Apple has published guidelines for programmers developing apps for iOS, placing very tight restrictions on any software that wants to perform iOs mining.
One of the first guidelines says:
“Design your app to use power efficiently. Apps should not rapidly drain the battery, generate excessive heat, or put unnecessary strain on device resources. Apps, including any third party advertisements displayed within them, may not run unrelated background processes, such as cryptocurrency mining.”
However, this is not the only mention of the term cryptocurrency; on the contrary, the word occurs many times in the “Business” part of the guidelines, with a chapter specifically dedicated to them, 3.1.5, where many points are made clear.
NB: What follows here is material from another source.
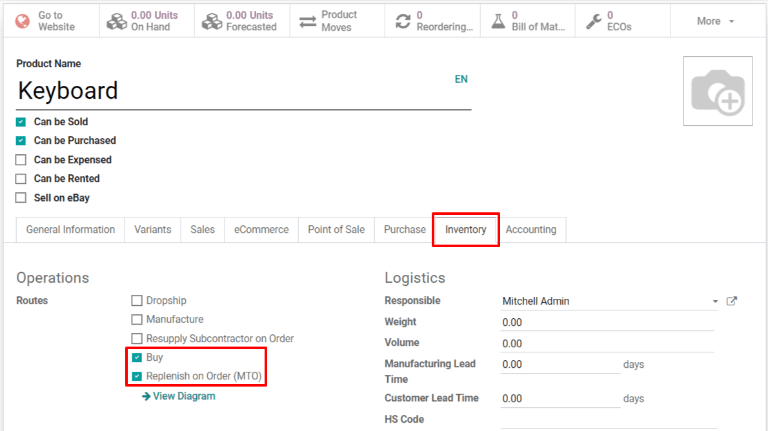This screenshot has width=768, height=431.
Task: Click the Weight input field
Action: [607, 322]
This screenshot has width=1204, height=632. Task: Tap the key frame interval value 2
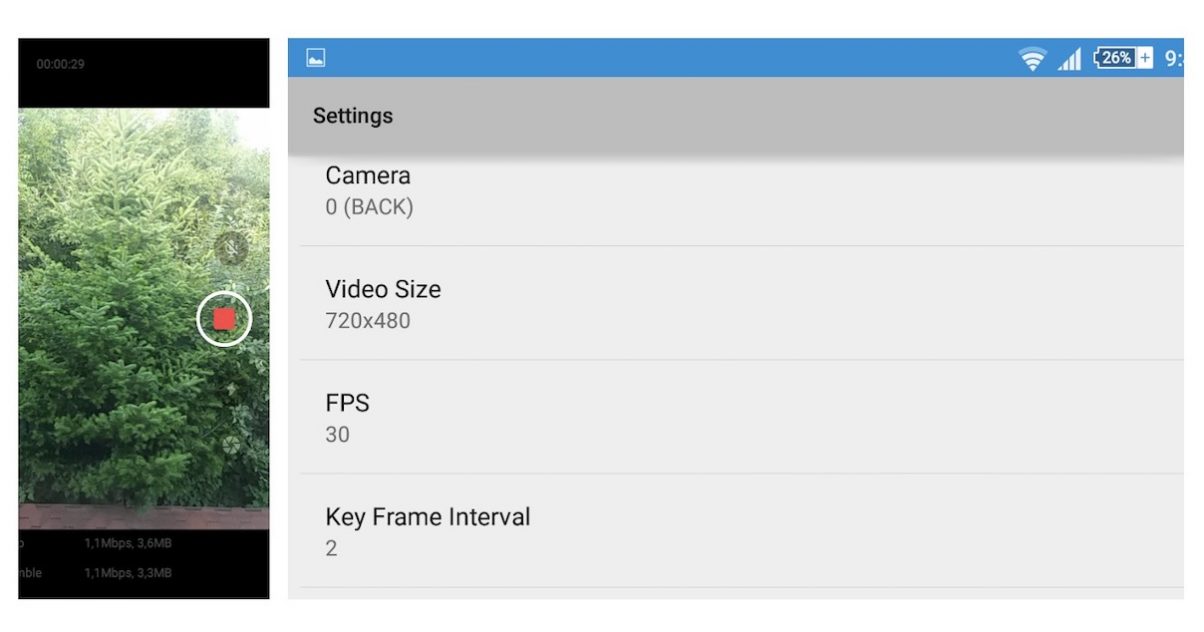332,549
- There is the possibility to create wallets;
- There is a ban on mining apps, except in the cloud;
- Apps can operate with exchanges or facilitate exchange transactions;
- Offers from ICOs are accepted, but only from banks and other official and authorised institutions. This means that you can’t have apps that directly sell tokens from one or more ICOs;
- Apps must not require specific tasks to get tokens, including social networking activities.
These are very clear guidelines to protect your hardware. You don’t want owners of valuable Apple products to suffer damage from uncontrolled apps, especially mining.
Coinmint has calculated that even a simple mining operation with a card can use 1400 watts of energy, which is used by a hair dryer or a very powerful vacuum cleaner.
At this rate of use, there is a real possibility of damaging the batteries.
“Backdoor mining” is also banned, while access to exchange apps, such as the widespread Robinhood, is allowed. So if you want to create cryptocurrencies, you’d better equip yourself with specific computers, without iOS.